With those questions to get you thinking about where to start, lets now talk about the 9 Domains that make up the Forrester Zero Trust Model:
- Zero Trust Platform
- Security Automation and Orchestration
- Security Visibility and Analytics
- People Interactions
- People Identity
- Workload Security
- Data Security
- Network Segmentation
- Device Security
A good book to read on Zero Trust is from the Beyond Corp team at Google;
Zero Trust Networks by Evan Gilman and Doug Barth O’Reilly Media 2017
It discusses guiding principles and benefits. Using that type of model here’s a brief overview of how a number of Cisco products map to those principles. Food for thought as you are thinking about zero trust in your environment.
Five Guiding Principles of Measuring Zero Trust with Cisco Solutions:
1. Identify and Catalog your Sensitive Data
- Umbrella – watching exflows and inflow (easy button), and after breaches…

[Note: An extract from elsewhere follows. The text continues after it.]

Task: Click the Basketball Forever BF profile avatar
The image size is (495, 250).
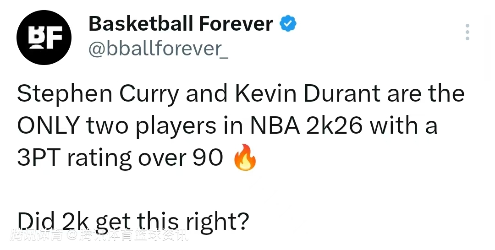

- CloudLock – API into SaaS for granular controls
- Identity Services Engine (ISE) – Inventory of what comes into the network, Posture profiling
- Equipment utilities (StealthWatch, Netflows, Active Threat Analytics –Premier service, Switches, routers, firewalls)
2. Map the data flows of your sensitive data
- App Dynamics
- Tetration
- ISE
- StealthWatch
- ETA
3. Architect your Zero Trust network
- Define your network segments (SD Access/WAN/Network, ISE, ACI, TrustSec)
- Ensure all resources are accessed securely (ISE, NAC)
- Strengths of your enforcement controls (ISE, TrustSec, ACI, pxGrid)
4. Create your automated rule base
- Limit and strictly enforce access control (Policy-based, ISE, TrustSec, ACI)
- Leverage firewall auditing and change controls tools (NGFW, analytics)
5. Continuously monitor your trusted ecosystem
- Use a security analytics solution to detect and respond to events (ATA)
- Extent of visibility and depth of content (SDA, StealthWatch, ISE, ACI)
- Application Security (App Pen testing)
- DNS Flows (Umbrella)
- Analytics used to watch structured and un-structured data (Cisco DNA)
For anyone in the cybersecurity business, we recommend reading the O’Reilly book and to talk with Cisco about our comprehensive approach to Zero Trust and all the other security frameworks out there. We have the product capabilities and expertise to help you determine a systems approach to Zero Trust, based on your organization’s needs.
This blog post was co-authored by Cisco employee Jeff Fawcett, Consulting Principal Director.
We have additional blogs on Zero Trust planned for July, August, September, and October.
Click here to be notified by email whenever a new Zero Trust blog is posted in this series.
Would love to hear Cisco's thoughts about how or why something like NAC/ISE makes sense in a zero trust model? Doesn't that perpetuate the old "trusted network"design that zero trust is responding to? Zero trust is about authenticating the device and user as close to the service/data being accessed as possible. The access/network edge layer is where NAC/ISE live, so what role does an edge/access layer technology like that play in zero trust?
In my opinion, ISE/NAC technology plays a key role in Zero Trust. With a dissolving network perimeter due to cloud services and IoT, the importance of security visibility and controls for endpoints and users becomes even more critical. With ISE you can identify and profile the devices on your network, assess their posture or in zero trust terms – their trust levels, and ensure corporate resources are accessed securely. Segmentation is important in Zero Trust – ISE allows you to deploy software based segmentation controls in your network, and provide a richer level of context through user identity to influence firewall policies that take into account more than a device IP address.
Thanks for the suggested reading and the associated link to the Doug Barth and Evan Gilman book, "Zero Trust Networks"!